* _Directions for this task_
Please output the section of the listing below that opens with the line containing "Техподдержка (855, 2103)" and closes with the line containing "Hosting (70, 1115)", exactly and with nothing else.

* _Supplied data_
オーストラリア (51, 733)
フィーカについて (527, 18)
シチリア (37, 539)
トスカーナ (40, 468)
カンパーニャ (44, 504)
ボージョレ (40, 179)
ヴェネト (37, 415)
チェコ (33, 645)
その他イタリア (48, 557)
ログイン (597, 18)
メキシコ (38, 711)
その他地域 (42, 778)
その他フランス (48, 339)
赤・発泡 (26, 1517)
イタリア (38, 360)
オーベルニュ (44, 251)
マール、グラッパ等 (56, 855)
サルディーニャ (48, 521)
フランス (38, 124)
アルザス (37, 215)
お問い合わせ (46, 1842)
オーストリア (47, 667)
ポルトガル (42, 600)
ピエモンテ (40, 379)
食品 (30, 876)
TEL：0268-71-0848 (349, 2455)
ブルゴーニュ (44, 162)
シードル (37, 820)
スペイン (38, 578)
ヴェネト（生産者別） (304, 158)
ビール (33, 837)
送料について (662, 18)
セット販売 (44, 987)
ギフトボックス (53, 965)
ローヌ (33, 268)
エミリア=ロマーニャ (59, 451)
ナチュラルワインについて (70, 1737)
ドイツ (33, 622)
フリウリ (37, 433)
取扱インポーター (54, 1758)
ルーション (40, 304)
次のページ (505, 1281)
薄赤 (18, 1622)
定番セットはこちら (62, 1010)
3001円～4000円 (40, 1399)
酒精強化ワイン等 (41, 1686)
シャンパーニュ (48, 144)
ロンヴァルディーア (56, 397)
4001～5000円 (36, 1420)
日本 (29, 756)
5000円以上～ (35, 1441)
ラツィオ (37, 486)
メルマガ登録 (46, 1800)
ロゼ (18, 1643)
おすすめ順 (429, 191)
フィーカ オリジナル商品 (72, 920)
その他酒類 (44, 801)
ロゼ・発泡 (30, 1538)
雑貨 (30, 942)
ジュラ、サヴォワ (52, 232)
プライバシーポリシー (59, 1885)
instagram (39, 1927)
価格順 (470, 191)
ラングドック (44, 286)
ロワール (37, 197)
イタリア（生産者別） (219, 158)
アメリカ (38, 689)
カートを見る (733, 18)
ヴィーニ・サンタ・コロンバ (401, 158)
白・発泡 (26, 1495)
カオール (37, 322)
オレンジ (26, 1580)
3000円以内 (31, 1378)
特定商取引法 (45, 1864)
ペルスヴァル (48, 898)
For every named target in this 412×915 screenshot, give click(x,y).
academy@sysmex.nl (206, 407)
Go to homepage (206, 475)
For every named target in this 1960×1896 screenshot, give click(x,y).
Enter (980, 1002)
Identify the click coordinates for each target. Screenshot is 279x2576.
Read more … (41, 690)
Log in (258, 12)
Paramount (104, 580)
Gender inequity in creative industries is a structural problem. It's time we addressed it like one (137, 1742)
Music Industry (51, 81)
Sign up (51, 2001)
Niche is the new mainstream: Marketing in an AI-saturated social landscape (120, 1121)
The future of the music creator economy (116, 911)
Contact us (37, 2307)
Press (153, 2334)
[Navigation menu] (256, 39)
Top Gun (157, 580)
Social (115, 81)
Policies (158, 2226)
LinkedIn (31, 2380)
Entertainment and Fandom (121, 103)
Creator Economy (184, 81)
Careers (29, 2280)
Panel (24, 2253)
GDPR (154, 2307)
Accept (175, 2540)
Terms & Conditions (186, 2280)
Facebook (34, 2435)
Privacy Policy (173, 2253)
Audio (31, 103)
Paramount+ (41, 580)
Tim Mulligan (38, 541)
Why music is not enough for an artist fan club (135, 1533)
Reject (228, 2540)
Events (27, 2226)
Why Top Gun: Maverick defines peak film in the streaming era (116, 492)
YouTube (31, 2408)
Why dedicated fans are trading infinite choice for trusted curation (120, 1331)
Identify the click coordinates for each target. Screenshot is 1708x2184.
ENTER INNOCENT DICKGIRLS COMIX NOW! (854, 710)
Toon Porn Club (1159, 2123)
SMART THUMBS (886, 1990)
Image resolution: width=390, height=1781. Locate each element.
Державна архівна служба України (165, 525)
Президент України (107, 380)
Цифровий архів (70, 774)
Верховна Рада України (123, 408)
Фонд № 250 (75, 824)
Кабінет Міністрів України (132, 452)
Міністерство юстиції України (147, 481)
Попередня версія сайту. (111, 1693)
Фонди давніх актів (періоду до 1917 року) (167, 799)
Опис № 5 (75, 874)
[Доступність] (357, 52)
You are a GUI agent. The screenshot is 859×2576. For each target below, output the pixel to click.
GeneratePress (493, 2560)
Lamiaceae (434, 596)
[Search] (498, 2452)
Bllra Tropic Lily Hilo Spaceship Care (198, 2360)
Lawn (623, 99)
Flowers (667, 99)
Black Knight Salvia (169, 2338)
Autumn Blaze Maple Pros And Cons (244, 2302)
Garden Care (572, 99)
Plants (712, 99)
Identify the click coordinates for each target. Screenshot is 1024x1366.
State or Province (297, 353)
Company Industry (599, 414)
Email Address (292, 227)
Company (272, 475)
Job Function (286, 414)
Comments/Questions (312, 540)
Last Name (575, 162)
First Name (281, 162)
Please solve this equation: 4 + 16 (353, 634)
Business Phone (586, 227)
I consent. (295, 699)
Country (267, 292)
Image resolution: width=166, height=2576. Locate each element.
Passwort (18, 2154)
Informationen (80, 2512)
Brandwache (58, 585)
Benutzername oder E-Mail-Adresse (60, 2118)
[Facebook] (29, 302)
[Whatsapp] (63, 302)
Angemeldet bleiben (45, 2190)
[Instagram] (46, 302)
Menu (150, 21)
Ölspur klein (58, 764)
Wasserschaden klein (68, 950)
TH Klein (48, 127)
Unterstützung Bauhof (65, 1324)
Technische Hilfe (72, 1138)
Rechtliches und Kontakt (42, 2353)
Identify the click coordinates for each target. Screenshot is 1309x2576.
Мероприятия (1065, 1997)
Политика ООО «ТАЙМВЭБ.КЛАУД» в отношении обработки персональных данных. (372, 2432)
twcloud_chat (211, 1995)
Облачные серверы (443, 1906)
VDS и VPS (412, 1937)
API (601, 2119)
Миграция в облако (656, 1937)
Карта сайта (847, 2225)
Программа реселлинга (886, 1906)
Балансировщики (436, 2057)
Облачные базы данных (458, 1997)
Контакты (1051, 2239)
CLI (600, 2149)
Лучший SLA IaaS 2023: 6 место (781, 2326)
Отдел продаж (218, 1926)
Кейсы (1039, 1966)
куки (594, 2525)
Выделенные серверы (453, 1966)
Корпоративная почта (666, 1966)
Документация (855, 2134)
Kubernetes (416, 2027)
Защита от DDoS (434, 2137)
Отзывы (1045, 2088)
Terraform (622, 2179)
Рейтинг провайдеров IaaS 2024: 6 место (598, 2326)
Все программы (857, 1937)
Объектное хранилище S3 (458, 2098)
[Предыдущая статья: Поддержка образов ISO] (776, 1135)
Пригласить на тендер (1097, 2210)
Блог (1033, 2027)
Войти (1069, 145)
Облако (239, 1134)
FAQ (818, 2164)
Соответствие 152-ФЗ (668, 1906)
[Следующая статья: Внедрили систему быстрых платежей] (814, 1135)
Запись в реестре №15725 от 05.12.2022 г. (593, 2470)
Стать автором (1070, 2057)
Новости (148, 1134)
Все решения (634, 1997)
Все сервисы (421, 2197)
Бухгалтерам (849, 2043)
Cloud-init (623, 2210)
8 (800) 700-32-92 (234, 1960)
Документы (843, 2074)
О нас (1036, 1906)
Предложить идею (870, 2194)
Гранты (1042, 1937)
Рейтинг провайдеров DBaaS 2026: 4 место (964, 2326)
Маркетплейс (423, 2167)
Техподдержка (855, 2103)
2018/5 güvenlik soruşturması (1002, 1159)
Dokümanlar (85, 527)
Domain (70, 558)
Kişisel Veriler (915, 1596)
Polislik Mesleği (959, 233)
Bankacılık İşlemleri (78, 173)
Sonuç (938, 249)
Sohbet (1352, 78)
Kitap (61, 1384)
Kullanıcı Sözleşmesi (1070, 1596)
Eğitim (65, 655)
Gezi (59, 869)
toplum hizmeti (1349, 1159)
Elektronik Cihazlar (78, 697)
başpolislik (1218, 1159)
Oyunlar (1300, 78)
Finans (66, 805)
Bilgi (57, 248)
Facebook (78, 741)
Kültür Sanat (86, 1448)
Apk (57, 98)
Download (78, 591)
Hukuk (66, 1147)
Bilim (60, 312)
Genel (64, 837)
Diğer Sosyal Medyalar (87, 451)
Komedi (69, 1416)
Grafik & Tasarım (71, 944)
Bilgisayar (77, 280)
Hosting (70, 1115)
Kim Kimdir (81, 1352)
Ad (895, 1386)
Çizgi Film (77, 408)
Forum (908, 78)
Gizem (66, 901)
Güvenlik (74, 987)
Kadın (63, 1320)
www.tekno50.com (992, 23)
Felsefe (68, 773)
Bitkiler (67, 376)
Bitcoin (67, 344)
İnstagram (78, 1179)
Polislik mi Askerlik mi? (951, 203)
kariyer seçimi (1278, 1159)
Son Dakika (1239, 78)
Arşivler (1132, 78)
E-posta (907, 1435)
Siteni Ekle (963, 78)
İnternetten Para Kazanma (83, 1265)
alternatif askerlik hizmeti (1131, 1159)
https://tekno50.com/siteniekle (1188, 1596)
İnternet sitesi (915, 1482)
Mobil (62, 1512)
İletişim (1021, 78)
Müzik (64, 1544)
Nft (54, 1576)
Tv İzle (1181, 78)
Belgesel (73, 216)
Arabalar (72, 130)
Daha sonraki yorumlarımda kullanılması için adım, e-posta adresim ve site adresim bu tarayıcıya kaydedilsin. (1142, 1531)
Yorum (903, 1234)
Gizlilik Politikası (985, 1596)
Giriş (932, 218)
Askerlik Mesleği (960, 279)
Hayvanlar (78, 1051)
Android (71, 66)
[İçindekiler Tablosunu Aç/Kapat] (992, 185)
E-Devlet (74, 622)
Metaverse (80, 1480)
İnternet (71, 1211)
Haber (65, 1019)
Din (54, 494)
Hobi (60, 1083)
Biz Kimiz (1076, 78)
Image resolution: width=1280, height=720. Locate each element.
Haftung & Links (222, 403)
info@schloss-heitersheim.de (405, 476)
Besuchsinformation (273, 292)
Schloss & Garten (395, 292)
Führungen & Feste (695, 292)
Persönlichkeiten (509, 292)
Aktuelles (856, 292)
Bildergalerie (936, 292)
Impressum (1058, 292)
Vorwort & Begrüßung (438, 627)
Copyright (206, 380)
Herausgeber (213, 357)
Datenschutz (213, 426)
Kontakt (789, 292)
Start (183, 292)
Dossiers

* _Problem solution_
Техподдержка (855, 2103)
2018/5 güvenlik soruşturması (1002, 1159)
Dokümanlar (85, 527)
Domain (70, 558)
Kişisel Veriler (915, 1596)
Polislik Mesleği (959, 233)
Bankacılık İşlemleri (78, 173)
Sonuç (938, 249)
Sohbet (1352, 78)
Kitap (61, 1384)
Kullanıcı Sözleşmesi (1070, 1596)
Eğitim (65, 655)
Gezi (59, 869)
toplum hizmeti (1349, 1159)
Elektronik Cihazlar (78, 697)
başpolislik (1218, 1159)
Oyunlar (1300, 78)
Finans (66, 805)
Bilgi (57, 248)
Facebook (78, 741)
Kültür Sanat (86, 1448)
Apk (57, 98)
Download (78, 591)
Hukuk (66, 1147)
Bilim (60, 312)
Genel (64, 837)
Diğer Sosyal Medyalar (87, 451)
Komedi (69, 1416)
Grafik & Tasarım (71, 944)
Bilgisayar (77, 280)
Hosting (70, 1115)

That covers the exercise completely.